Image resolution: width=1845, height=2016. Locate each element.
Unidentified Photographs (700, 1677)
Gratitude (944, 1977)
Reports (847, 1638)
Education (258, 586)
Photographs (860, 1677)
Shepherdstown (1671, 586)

##############################

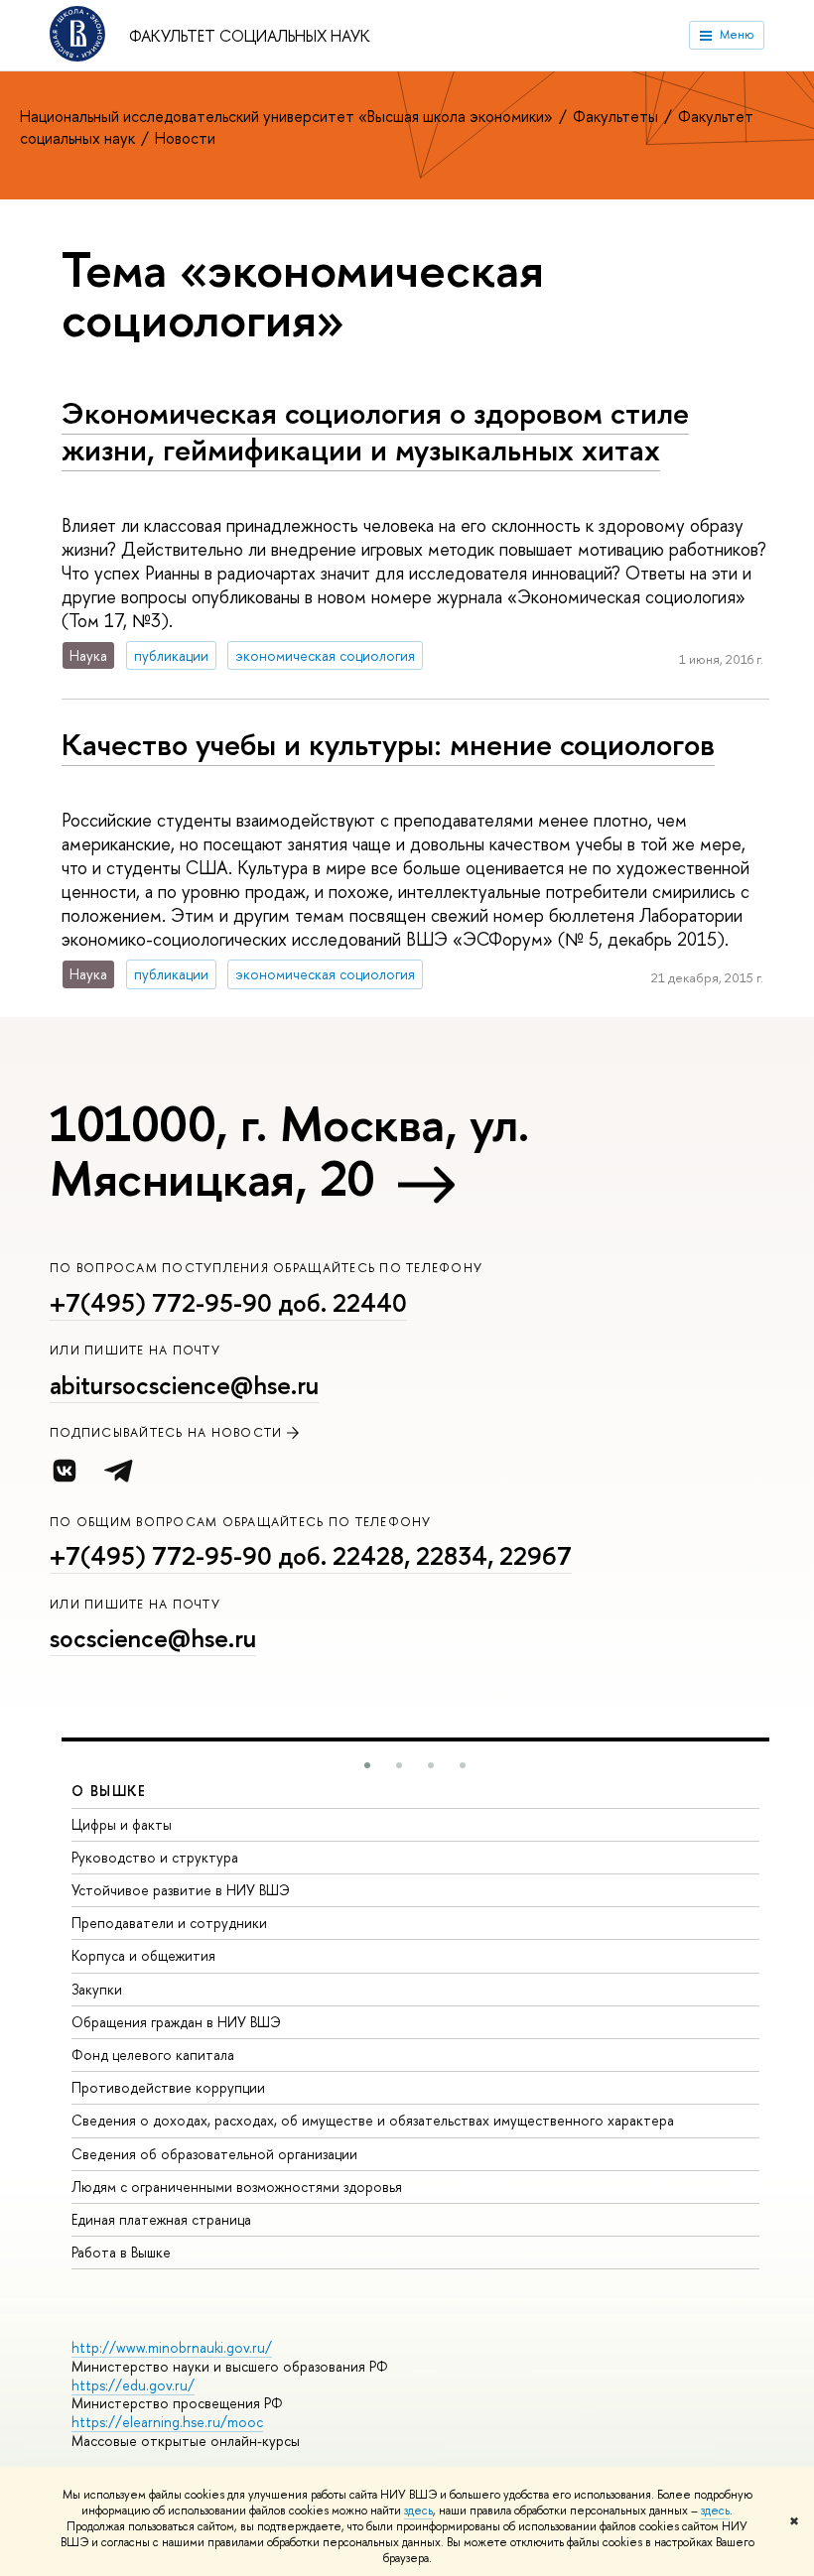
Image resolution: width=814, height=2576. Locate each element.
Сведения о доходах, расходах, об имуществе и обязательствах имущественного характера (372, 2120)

##############################

In the data above, find the line that contains "Gratitude (944, 1977)" and the line that contains "Shepherdstown (1671, 586)". Repeat exactly those lines and every line between them, and only those.

Gratitude (944, 1977)
Reports (847, 1638)
Education (258, 586)
Photographs (860, 1677)
Shepherdstown (1671, 586)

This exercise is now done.